Em grande parte das histórias de
Veiga, o personagem principal conta sua história ou então relata, de seu ponto
de vista, o acontecido a outrem. Um aspecto muito significativo: há um grande
envolvimento do “eu”, que pode ser visto como quem vive ou viveu o fato.
De outra parte, se não existe a
distância entre quem conta e quem lê, emerge a verossimilhança do fato, a
impressão de um certo primitivismo como nas narrativas orais, os “casos”,
devido à espontaneidade do narrador. Além disso, essa preferência de José J.

→ **TRECHOS DE DADOS**
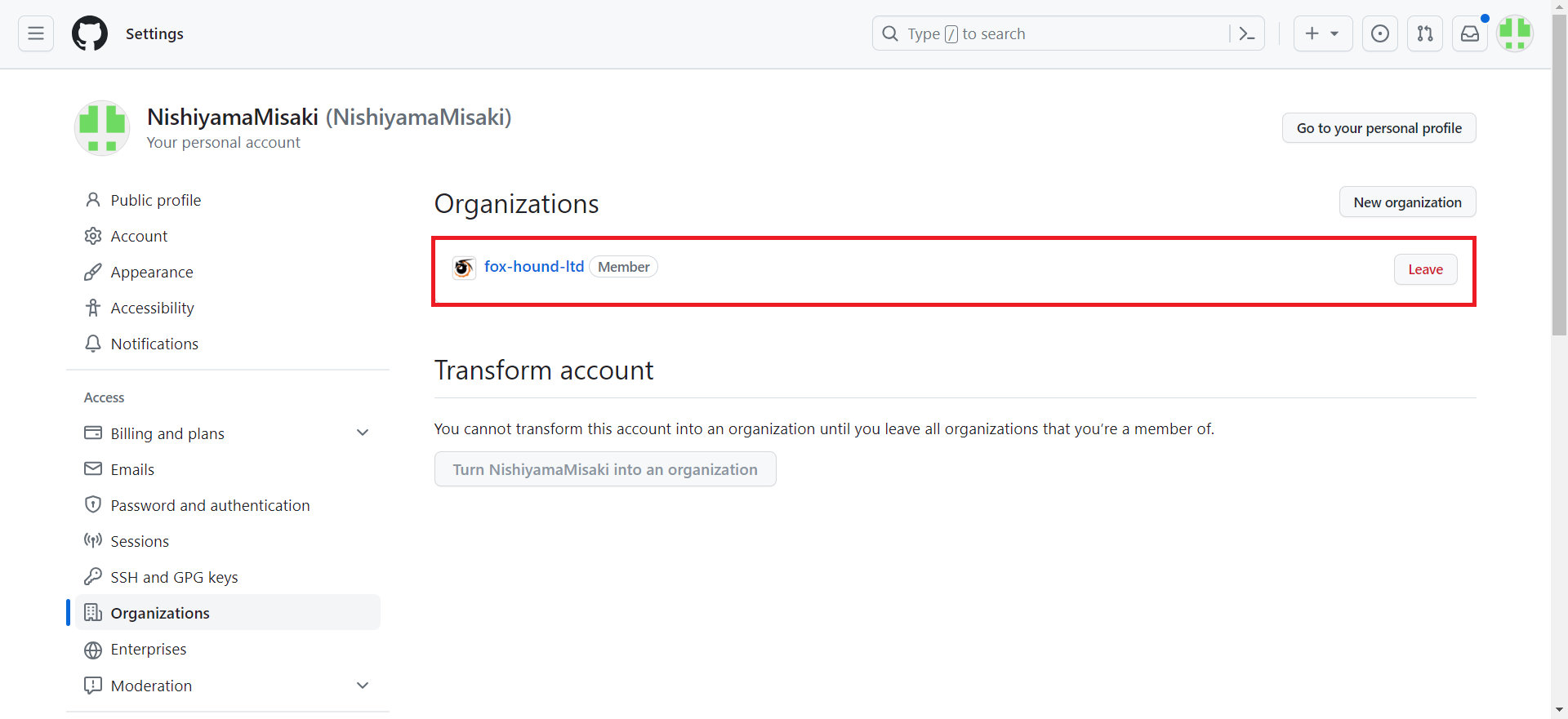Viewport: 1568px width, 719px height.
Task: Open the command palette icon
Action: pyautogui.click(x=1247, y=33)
...
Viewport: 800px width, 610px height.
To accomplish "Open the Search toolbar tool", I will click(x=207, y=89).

→ **ENUNCIADO**
Pode continuar o trecho selecionado, sobre o narrador nas histórias de Veiga, a partir do ponto em que ele para?

→ **RESPOSTA**
Veiga pela primeira pessoa na narração confere unidade às suas histórias graças
aos efeitos da comunicação imediata, que são menores nos contos em terceira
pessoa – onde o narrador conta como observador (caso, por exemplo, de “Onde Andam os Didangos”, enfoca com
rigor a solidão e a violência de quem vive embrenhado nas matas com desfecho
trágico ou de “Domingo de Festa”, uma
abordagem que enfoca o índio fora de seu habitat perdendo a sua identidade.) –
em que o impacto pode diluir-se, na fabulação indireta.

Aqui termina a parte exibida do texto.